Our campsite in the Picos de Europa mountains is a bit isolated we have found, being 2 miles from the nearest village, Potes. So today we set off down the hill to explore Potes, which also happens to be one of the main tourist villages in the region.
On the way a few items of interest caught our attention. The first was that virtually the whole way the path was lined by walnut trees laden with ripe fruit. The fleshy outer section of the fruit just starts to split when it is ripe and and this, when detached, reveals the walnut shell inside – a bit like a peach stone of a conker. During our return journey later in the day Sarah collected a bagful so we may be supplementing our diet with walnuts for the rest of our trip.

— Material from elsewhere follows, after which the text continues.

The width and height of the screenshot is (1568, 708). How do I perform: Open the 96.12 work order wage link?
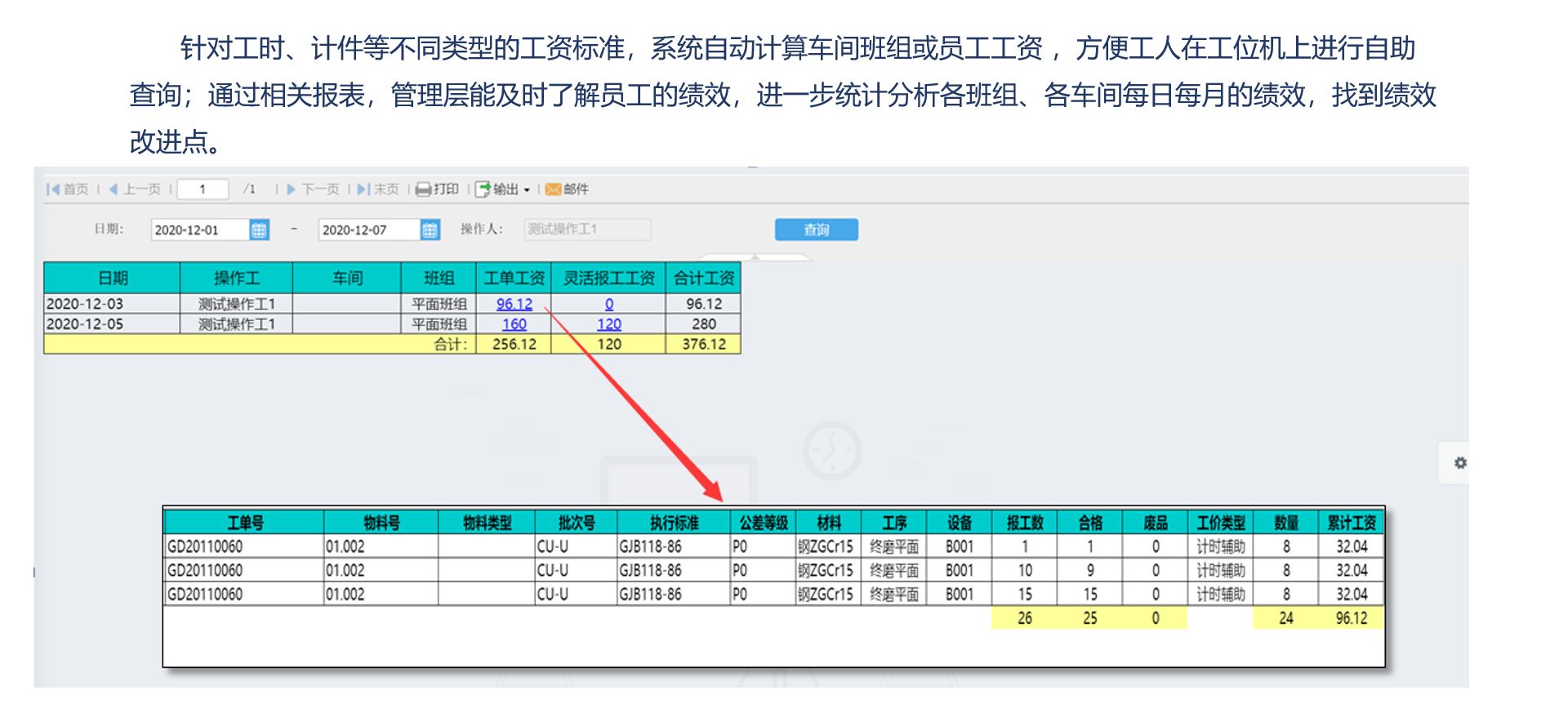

In one small vegetable allotment we saw that the farmer had planted maize/sweetcorn and then grown climbing beans up the corn plant – two vegetables for the price of one. The other anomaly we spotted on our walk were small wooden huts, with tiled roofs, elevated from the ground on stilts. These were clearly not large enough for any form of accommodation so we assumed that they may be used for vegetable storage over the winter, possibly even for walnuts. We saw in Potes, where prices are no doubt inflated for tourists, it was possible to by Walnuts for only €6 a kilo.
Potes itself was a bustling little village. By the number and size of the restaurants it is clearly very busy in the height of the summer, but today the crowds were not too bad. We visited the tourist information office to ascertain whether there were any walks we could do from our campsite (other to the village and back) and were disappointed to find that the main walks in the area all needed transport to reach the path.
We ambled around the central part of Potes admiring the generally ancient feel of the old town, which is bisected by a river over which there is still one medieval bridge. It’s a pretty little place and worth an hour’s exploration but not much more. I had read in my Rough Guide about a potent blue cheese for which this area is famous, called Cabrales, so I searched out a deli a purchased some. The woman who served me sealed my purchase with a vacuum machine, telling me the smell is very pungent so it was best sealed for the journey back to the campsite!
By the time we had finished our mooch it was time for lunch and not wanting another three course whopper we settled for a sandwich each. I tried a small glass of the local specialist cider, the Spanish name for which is easy to remember – Sidra! The one I tried was very dry indeed and tasted much better with food than on its own.
On our return journey I hoped to be able to photograph the spectacular mountain scenery we had seen on our to drive the campsite yesterday, but unfortunately the mountain tops remained shrouded in cloud, despite it being a pretty sunny day generally.
Although the campsite is a very pleasant relaxing place, we have decided we will not stay here for long. We had hoped to use the site as a base to do some walking in the Picos, without having to manoeuvre Basil down the narrow mountain roads, but that does not look possible. Other than chilling out and walking into Potes there is nothing else to really do and so I think we will be moving on sooner rather than later.